EXERCISE BRIEF
Copy the market commentary below from the words "Today, UK PM" through "hovers near 1.2875.", and swap "Sterling" for "The pound" everywhere it appears in that stretch.

TEXT PROVIDED
————

A less buoyant risk sentiment this morning temporary pressured both on EUR/USD and on USD/JPY. However, both ‘corrections’ didn’t go far. The (trade-weighted) dollar couldn’t hold on to initial gains as markets ponder the chances for a hawkish Fed rate cut tomorrow. EUR/USD reversed initial weakness as US traders joined the fray. The UK Labour party supporting the scenario of December elections maybe was a marginal EUR/USD supportive too. EUR/USD currently trades again in the 1.11 area. USD/JPY still struggles to hold the 109 area.

Today, UK PM Boris Johnson finally received the support of the opposition Labour party for snap elections in the Dec 09-12 period. However, the vote in Parliament has still to take place later today and amendments to the election bill still might complicate the procedure. Sterling reacted in a very guarded way to the concrete prospect of parliamentary elections. On the one hand, an elections raises the chance that the deadlock in Parliament might be solved and that Brexit might be solved in one way or another. On the other hand, the outcome of the de facto Brexit referendum remains unclear. Sterling trades marginally stronger in a daily perspective. EUR/GBP is changing hands near 0.8620. Cable hovers near 1.2875.

————

EXTRACTED MATERIAL
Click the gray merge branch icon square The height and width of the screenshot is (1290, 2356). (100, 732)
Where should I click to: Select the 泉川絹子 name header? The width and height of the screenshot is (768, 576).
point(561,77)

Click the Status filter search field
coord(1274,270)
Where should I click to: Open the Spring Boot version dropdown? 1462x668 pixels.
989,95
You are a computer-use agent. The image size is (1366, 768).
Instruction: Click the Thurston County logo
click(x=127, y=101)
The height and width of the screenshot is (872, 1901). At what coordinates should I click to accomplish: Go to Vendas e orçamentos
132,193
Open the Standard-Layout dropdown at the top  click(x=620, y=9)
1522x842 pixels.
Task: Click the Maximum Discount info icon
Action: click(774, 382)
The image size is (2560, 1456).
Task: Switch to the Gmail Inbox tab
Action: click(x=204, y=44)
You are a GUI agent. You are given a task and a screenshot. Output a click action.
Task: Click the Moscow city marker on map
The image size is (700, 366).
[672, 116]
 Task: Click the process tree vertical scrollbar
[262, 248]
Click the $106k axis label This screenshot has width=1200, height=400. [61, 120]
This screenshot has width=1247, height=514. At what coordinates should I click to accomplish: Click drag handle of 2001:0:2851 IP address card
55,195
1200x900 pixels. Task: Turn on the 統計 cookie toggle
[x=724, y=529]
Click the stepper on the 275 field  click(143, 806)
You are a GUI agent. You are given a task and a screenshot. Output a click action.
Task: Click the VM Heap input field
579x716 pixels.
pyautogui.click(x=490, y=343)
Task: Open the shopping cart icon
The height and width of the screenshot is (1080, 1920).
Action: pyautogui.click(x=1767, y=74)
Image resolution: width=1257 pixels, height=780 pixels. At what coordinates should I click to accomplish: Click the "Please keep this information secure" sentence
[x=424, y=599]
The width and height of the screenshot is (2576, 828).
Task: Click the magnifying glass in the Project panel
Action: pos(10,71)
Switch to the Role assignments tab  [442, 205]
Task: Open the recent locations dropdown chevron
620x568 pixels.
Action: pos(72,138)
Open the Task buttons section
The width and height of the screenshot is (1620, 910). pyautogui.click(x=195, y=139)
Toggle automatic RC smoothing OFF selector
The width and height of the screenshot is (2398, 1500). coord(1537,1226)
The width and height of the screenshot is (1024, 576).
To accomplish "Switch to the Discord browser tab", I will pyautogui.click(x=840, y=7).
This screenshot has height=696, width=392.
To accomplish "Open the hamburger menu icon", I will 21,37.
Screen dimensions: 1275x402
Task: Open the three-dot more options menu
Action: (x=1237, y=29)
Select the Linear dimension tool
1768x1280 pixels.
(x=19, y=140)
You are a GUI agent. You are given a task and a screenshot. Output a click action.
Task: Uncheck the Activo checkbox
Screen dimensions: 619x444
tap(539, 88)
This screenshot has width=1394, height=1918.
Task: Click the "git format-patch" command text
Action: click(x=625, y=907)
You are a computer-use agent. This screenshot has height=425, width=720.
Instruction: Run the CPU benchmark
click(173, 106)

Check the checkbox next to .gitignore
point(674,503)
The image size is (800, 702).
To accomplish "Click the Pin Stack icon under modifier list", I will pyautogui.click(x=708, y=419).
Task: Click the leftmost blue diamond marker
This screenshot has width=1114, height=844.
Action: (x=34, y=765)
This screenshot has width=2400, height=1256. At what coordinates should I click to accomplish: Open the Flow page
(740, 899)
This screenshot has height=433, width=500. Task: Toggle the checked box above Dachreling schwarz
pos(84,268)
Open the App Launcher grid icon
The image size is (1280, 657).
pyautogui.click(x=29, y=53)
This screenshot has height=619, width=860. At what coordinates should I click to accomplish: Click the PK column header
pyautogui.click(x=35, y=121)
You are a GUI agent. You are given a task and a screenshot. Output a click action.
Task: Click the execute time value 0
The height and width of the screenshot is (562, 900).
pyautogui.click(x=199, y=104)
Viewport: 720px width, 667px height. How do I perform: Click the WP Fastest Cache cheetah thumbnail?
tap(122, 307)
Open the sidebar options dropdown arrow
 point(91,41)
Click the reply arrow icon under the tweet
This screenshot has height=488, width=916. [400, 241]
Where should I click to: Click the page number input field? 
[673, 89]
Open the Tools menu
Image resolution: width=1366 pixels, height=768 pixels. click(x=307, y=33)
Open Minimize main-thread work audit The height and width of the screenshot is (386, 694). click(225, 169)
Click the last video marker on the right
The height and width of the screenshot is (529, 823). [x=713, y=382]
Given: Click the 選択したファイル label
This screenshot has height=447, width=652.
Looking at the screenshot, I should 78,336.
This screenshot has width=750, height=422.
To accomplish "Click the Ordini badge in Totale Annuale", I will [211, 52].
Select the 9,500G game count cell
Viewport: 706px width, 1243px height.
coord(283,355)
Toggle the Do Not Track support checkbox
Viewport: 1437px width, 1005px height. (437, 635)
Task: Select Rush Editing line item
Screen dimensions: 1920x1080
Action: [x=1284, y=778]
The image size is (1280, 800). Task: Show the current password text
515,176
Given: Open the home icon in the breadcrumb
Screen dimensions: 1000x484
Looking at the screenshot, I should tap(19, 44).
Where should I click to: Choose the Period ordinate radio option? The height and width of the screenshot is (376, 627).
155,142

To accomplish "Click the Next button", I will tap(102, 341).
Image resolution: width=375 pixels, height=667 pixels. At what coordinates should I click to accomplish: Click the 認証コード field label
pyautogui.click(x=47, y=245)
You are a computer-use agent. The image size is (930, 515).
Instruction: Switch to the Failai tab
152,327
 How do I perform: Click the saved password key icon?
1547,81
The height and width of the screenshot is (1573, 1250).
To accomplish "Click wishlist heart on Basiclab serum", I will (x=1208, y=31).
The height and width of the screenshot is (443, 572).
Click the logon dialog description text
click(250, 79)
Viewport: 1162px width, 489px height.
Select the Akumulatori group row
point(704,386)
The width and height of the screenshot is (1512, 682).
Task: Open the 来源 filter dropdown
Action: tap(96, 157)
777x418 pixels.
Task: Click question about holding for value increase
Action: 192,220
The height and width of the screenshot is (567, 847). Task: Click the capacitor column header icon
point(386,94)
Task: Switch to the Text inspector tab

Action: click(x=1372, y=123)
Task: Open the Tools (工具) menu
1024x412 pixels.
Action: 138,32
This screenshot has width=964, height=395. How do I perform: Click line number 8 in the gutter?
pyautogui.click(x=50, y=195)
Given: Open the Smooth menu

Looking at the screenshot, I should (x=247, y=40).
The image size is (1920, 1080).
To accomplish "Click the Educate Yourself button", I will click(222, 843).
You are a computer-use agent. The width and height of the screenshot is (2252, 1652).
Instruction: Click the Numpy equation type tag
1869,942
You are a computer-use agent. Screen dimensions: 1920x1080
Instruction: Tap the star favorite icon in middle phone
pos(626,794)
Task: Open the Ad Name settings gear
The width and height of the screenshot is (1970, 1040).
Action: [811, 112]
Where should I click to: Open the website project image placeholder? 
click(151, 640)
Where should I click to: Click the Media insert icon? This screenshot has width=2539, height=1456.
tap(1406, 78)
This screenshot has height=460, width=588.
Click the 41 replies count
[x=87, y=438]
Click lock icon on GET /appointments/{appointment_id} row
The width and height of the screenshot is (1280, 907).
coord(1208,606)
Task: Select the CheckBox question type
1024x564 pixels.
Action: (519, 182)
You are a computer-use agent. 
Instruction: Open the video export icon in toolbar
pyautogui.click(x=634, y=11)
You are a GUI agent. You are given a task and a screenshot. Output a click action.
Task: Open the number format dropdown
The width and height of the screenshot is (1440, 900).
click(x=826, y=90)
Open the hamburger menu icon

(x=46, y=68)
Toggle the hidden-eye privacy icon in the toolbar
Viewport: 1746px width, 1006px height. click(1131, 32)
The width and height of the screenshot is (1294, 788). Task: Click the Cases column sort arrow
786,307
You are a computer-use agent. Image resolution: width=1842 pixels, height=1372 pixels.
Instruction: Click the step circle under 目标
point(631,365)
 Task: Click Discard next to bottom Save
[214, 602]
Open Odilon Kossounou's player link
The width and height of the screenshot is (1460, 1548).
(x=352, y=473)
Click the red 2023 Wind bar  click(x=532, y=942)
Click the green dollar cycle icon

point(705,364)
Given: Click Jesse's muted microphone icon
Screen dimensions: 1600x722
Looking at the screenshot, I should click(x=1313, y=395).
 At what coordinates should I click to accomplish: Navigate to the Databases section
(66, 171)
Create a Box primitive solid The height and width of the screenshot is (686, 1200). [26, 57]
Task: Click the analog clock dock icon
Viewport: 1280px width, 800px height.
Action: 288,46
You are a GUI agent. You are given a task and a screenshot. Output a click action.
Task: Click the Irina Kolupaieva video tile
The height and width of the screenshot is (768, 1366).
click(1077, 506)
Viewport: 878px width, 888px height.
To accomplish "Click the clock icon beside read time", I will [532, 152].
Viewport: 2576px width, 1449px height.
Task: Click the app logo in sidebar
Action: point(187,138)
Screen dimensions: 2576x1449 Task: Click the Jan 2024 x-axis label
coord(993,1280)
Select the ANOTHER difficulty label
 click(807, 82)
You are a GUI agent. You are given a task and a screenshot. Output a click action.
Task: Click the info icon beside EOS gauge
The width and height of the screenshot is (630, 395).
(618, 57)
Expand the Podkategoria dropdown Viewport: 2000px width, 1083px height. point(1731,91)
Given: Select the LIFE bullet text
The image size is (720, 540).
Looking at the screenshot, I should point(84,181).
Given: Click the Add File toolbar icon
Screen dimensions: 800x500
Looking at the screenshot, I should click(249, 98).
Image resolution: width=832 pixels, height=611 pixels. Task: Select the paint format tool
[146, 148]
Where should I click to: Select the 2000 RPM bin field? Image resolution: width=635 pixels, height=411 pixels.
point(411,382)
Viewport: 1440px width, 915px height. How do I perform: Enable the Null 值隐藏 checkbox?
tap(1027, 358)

————

RESPONSE TO THE TASK
Today, UK PM Boris Johnson finally received the support of the opposition Labour party for snap elections in the Dec 09-12 period. However, the vote in Parliament has still to take place later today and amendments to the election bill still might complicate the procedure. The pound reacted in a very guarded way to the concrete prospect of parliamentary elections. On the one hand, an elections raises the chance that the deadlock in Parliament might be solved and that Brexit might be solved in one way or another. On the other hand, the outcome of the de facto Brexit referendum remains unclear. The pound trades marginally stronger in a daily perspective. EUR/GBP is changing hands near 0.8620. Cable hovers near 1.2875.